Había algunos trechos medio fundidos por el fuego griego. El puente había recibido una buena paliza entre el estallido de Crono y las flechas explosivas.
Comprendí su plan, una idea desesperada, pero le hice caso. Sonreí con una extraña emoción y hundí aún más profundamente mi espada en el suelo, llegando hasta la empuñadura, y de la rendija empezó a brotar agua salada a chorro, como un géiser.
—London Bridge is Falling Down....—comencé a cantar, casi inconscientemente.
Al retirar mi hoja, la fisura se ensanchó rápidamente. El puente se estremeció y empezó a desmoronarse. Caían bloques del tamaño de una casa al río Este. Los hombres de Crono gritaban alarmados y retrocedían a gatas. Algunos habían caído de bruces y no lograba levantarse. En cuestión de segundos, se abrió una sima de quince metros en el puente de Williansburg entre Crono y yo.
—My Fair Lady...
Las sacudidas se interrumpieron. Los hombros de Crono se acercaron al borde y contemplaron el abismo de cuarenta metros que había hasta el agua.
Sin embargo, no me sentía seguro. Los cables de suspensión seguían unidos y los enemigos podían llegar por allí a nuestro lado si reunían el suficiente valor. O tal vez Crono dispondría de algún medio mágico para rellenar el hueco.

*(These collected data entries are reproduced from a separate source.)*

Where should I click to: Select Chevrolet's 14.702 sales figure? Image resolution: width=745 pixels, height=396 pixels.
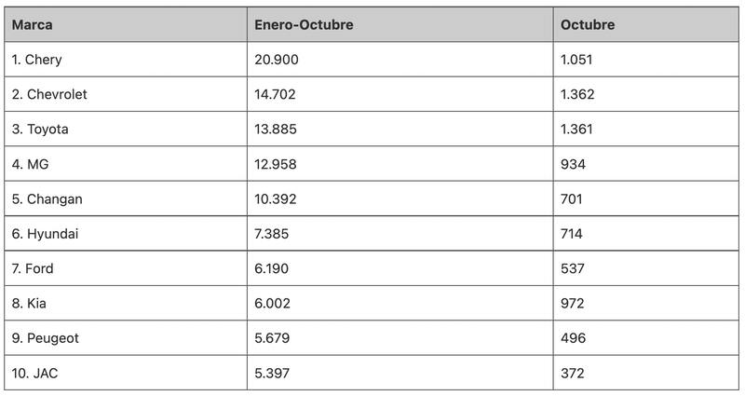point(275,94)
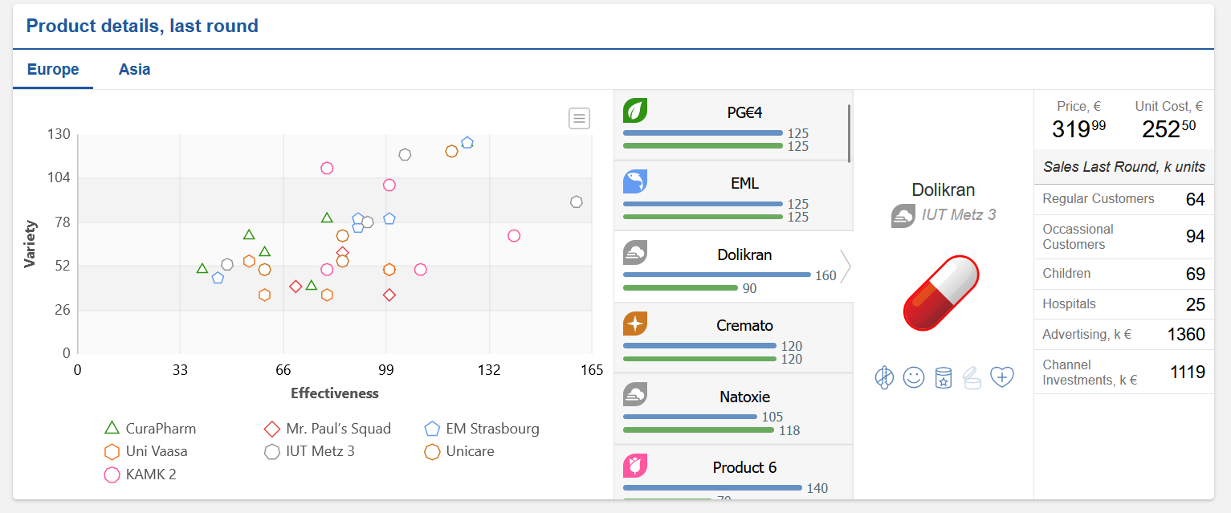Click the crossed-out thermometer feature icon
This screenshot has height=513, width=1231.
point(884,377)
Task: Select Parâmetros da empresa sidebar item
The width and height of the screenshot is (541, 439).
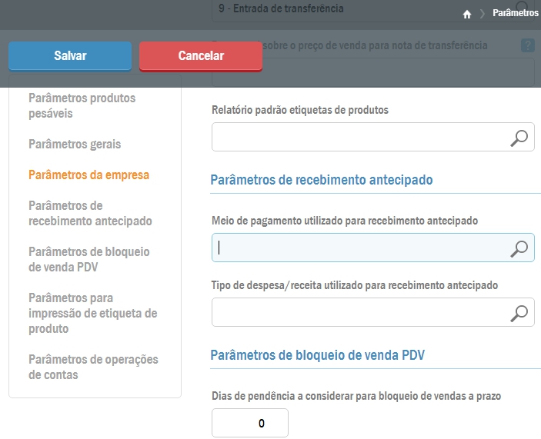Action: click(x=88, y=175)
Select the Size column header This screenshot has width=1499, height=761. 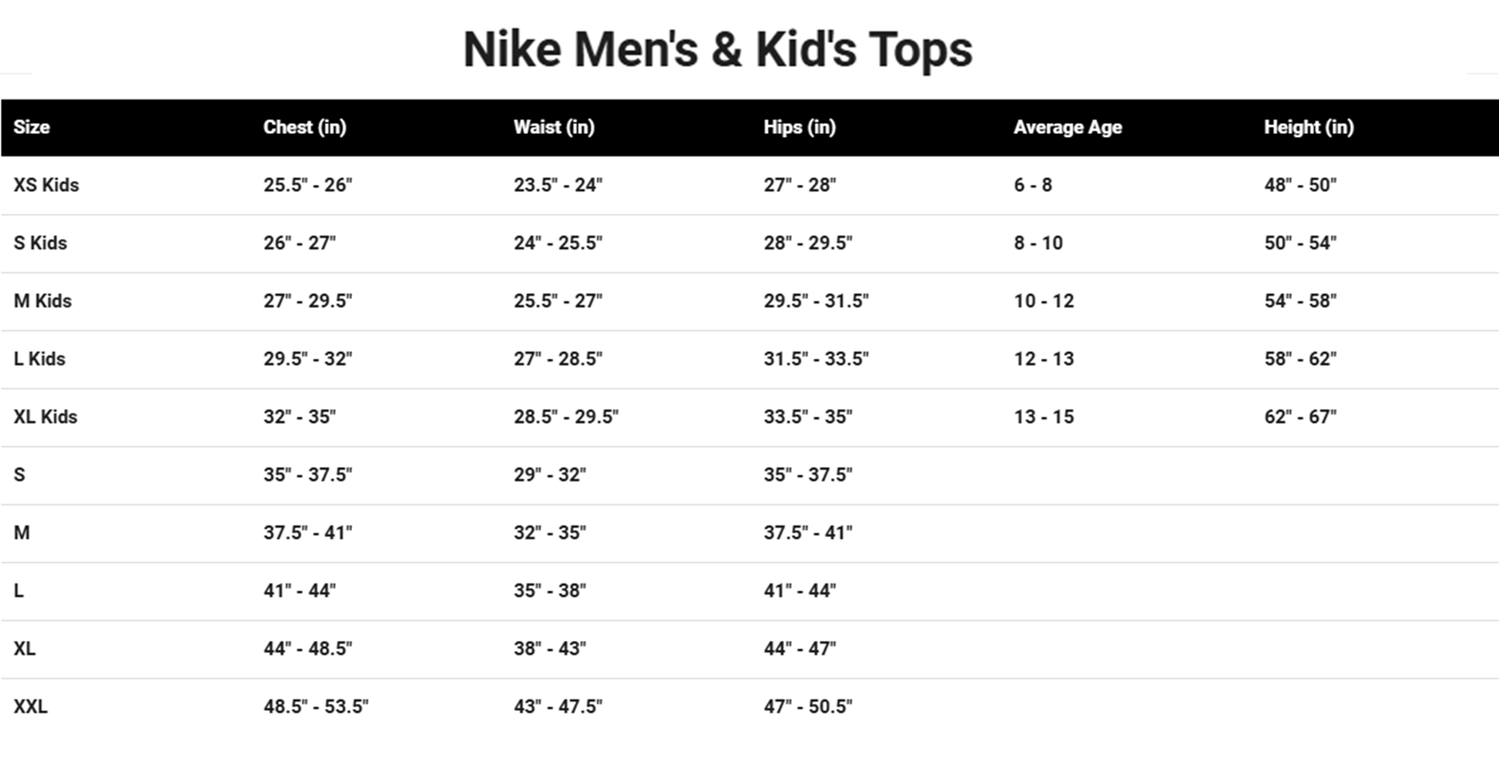click(x=32, y=127)
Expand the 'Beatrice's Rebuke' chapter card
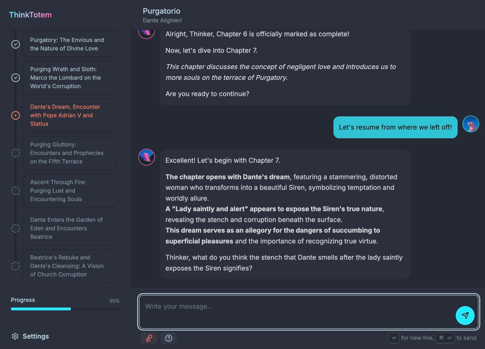This screenshot has height=349, width=485. [x=70, y=266]
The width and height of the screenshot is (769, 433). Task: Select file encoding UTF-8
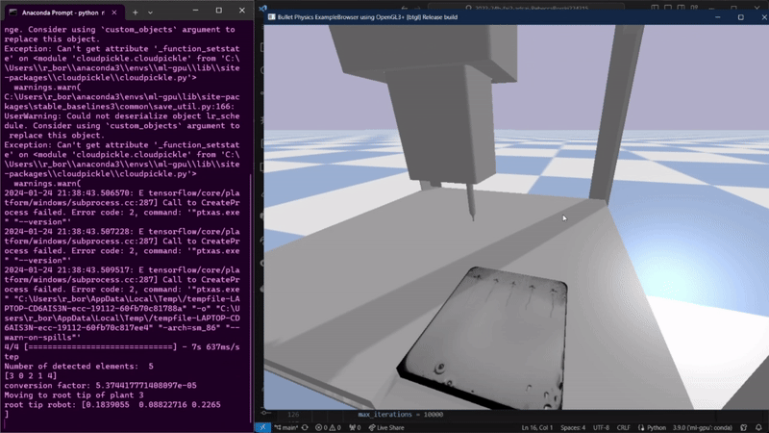[x=602, y=427]
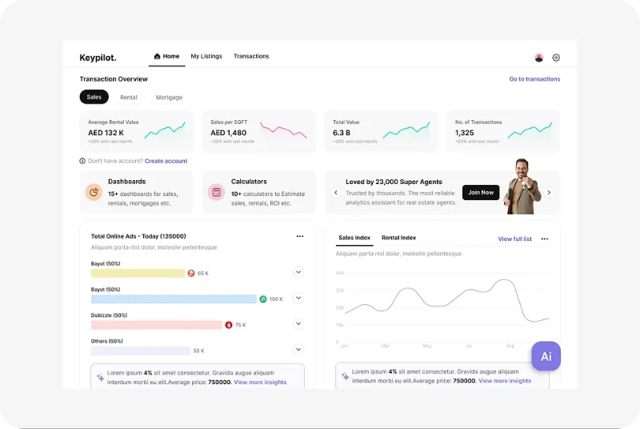
Task: Click the user profile avatar
Action: pyautogui.click(x=538, y=58)
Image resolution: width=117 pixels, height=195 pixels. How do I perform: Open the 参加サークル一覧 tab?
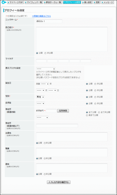coord(53,2)
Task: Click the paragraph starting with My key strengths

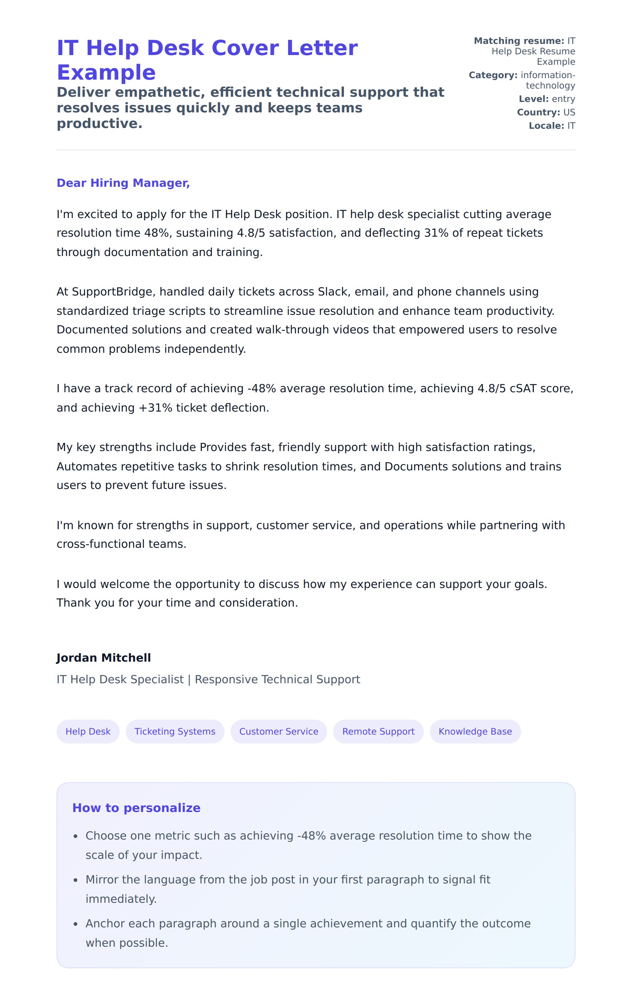Action: 309,466
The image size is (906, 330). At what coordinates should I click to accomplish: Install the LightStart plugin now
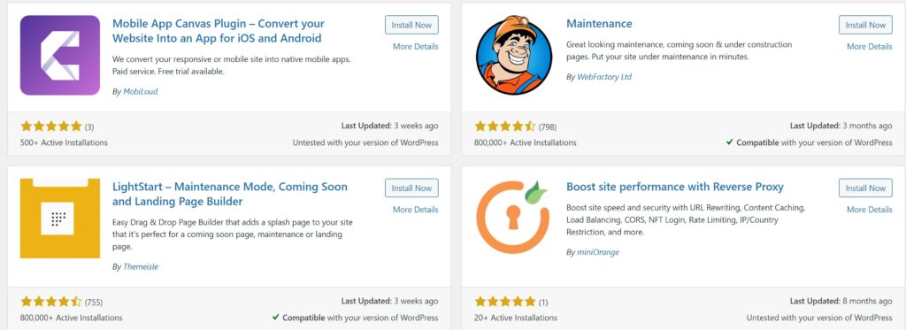pyautogui.click(x=411, y=188)
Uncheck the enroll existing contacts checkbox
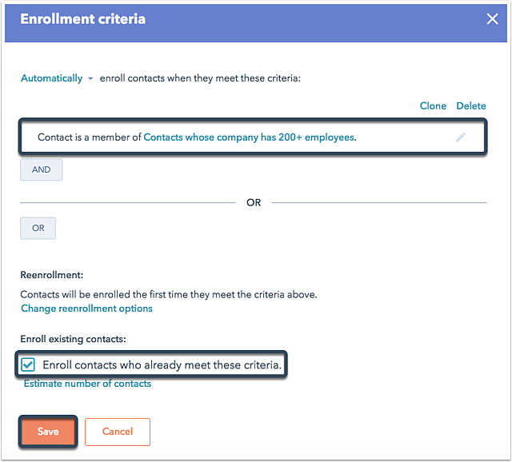512x462 pixels. click(x=29, y=365)
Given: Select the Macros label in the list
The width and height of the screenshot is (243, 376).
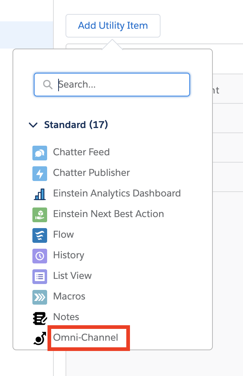Looking at the screenshot, I should pos(69,296).
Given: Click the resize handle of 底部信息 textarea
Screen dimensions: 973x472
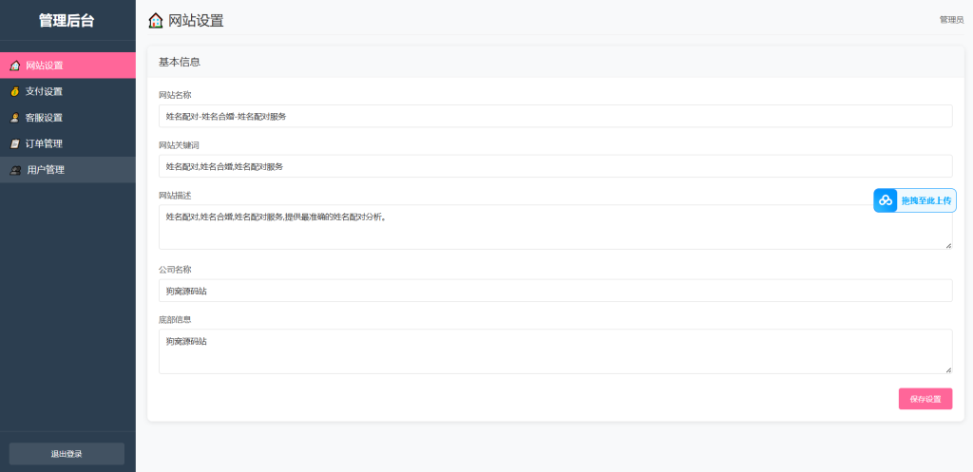Looking at the screenshot, I should pos(947,369).
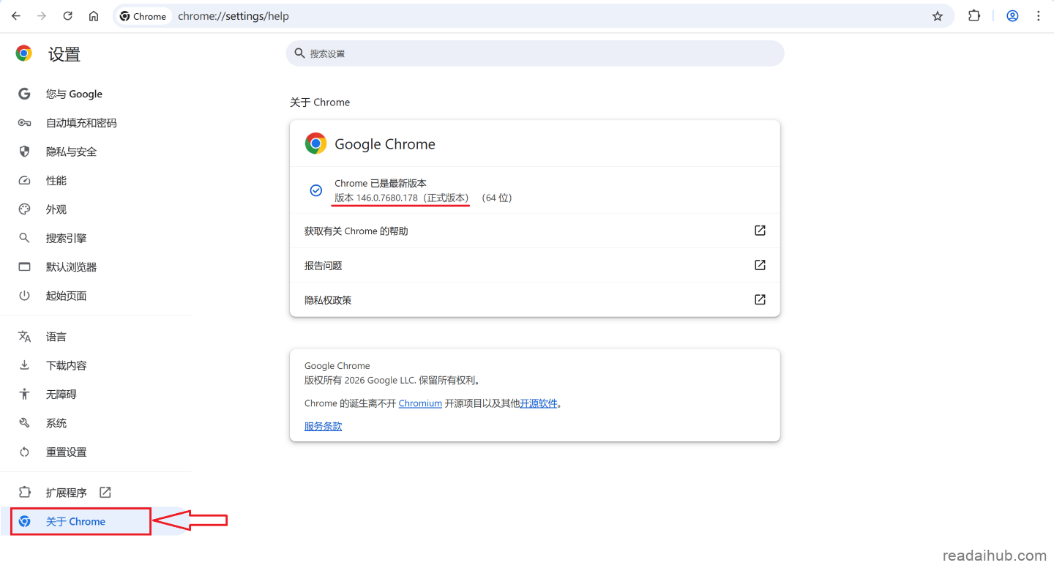1054x568 pixels.
Task: Open 自动填充和密码 settings section
Action: coord(81,123)
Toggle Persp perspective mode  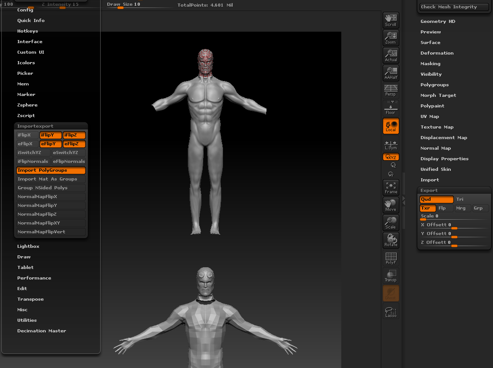point(391,91)

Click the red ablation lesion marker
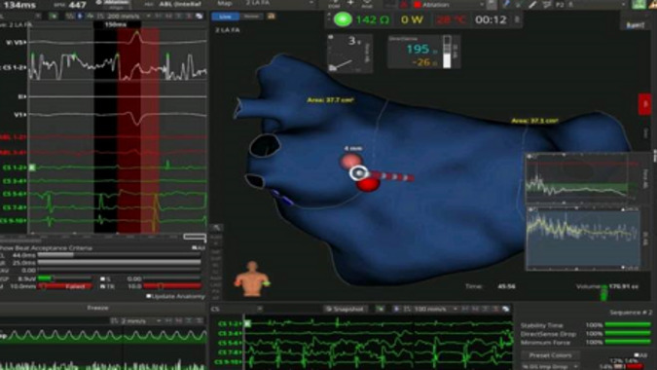coord(368,183)
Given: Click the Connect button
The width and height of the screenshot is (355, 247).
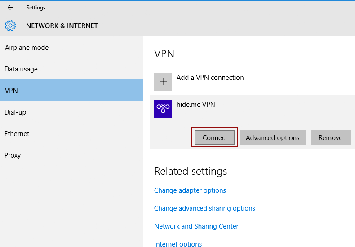Looking at the screenshot, I should coord(215,137).
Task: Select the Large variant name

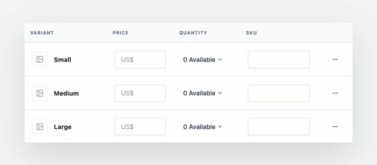Action: [x=63, y=127]
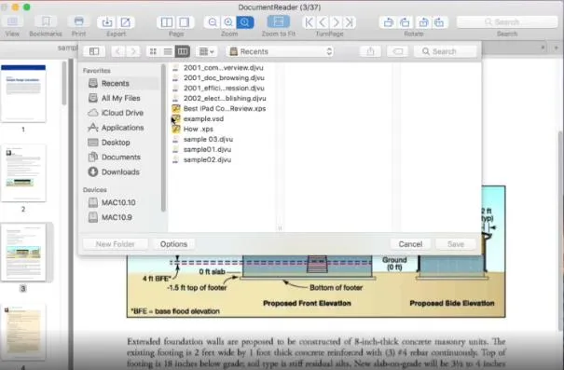Click the zoom out magnifier icon
The height and width of the screenshot is (370, 564).
(x=213, y=22)
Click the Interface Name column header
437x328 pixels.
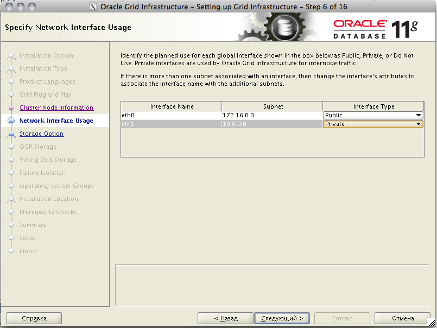tap(171, 106)
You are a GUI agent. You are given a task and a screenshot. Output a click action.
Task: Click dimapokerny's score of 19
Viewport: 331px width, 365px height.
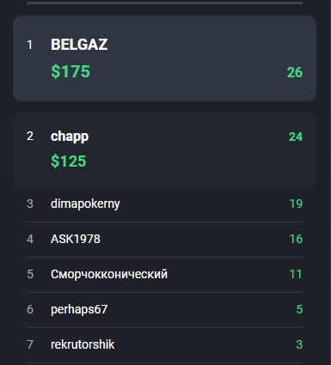tap(296, 204)
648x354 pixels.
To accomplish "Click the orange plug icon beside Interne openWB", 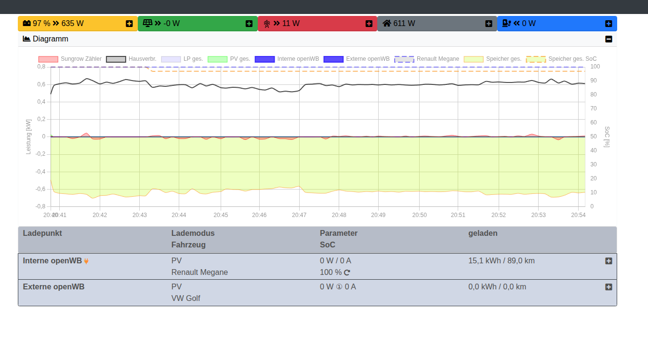I will click(86, 261).
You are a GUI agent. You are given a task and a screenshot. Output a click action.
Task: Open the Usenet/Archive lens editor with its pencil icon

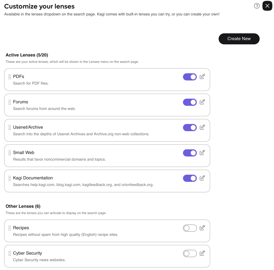pyautogui.click(x=202, y=127)
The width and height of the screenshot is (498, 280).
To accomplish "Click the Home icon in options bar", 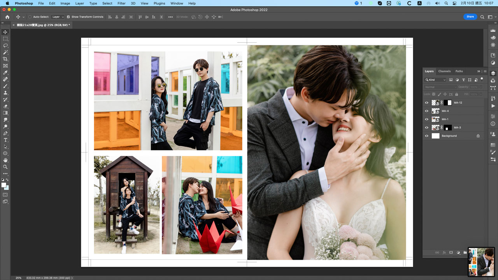I will click(x=7, y=17).
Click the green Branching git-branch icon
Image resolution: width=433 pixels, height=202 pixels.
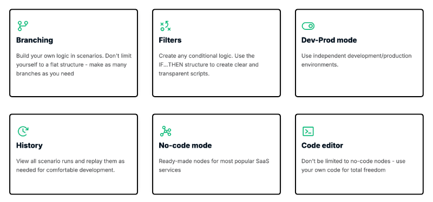pos(23,26)
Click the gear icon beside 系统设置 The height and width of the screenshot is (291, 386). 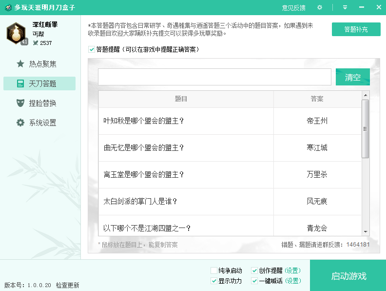click(x=20, y=123)
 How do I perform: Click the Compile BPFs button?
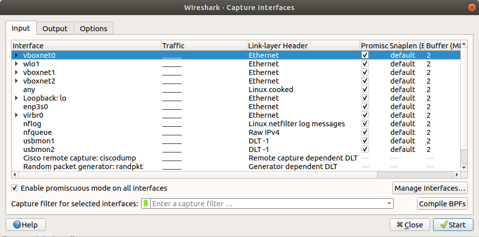[x=442, y=204]
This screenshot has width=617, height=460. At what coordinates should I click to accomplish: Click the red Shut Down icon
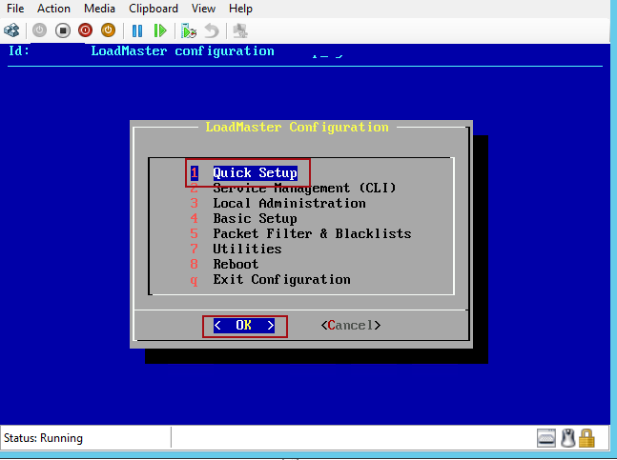coord(85,30)
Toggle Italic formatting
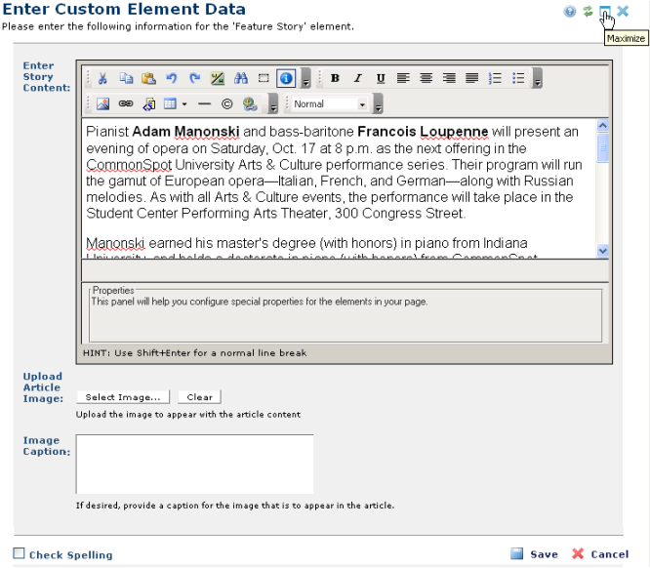The height and width of the screenshot is (568, 650). coord(357,78)
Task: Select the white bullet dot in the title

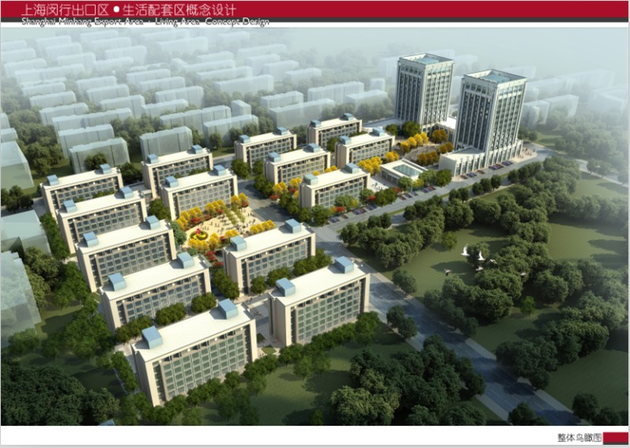Action: coord(116,10)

El señor de los titanes parecía estudiar la situación. Miró a su espalda, al sol naciente, y luego me dirigió una sonrisa desde la otra orilla de la sima.
—Hasta la noche, Jackson.
Dicho lo cual, montó en su caballo, hizo un caracoleo y partió al galope hacia Brooklyn, seguido de sus guerreros.
Me volví hacia Michael para agradecerle la idea, pero las palabras se me quedaron atascadas. A cinco metros, había un arco en el suelo. Su dueño no aparecía por ningún lado.
—¡No!
Corrí a buscar entre los escombros de nuestro lado del puente y miré hacia el río. Nada.
Solté un aullido de rabia y frustración. El eco se prolongó una eternidad en la mañana inmóvil. Iba a silbar para que Blackjack me ayudara a buscar cuando sonó el móvil de mi madre. Según decía en la pantalla, tenía una llamada de Finklestein y Asociados: probablemente un semidiós que me llamaba desde un teléfono prestado.
Respondí, rezando para que fueran buenas noticias. Pero, naturalmente, me equivocaba.
—¿Percy?—Silena Beauregard sonaba como si hubiera estado llorando—. Hotel Plaza. Será mejor que vengas deprisa y que traigas a un sanador de Apolo. Se trata de... Annabeth.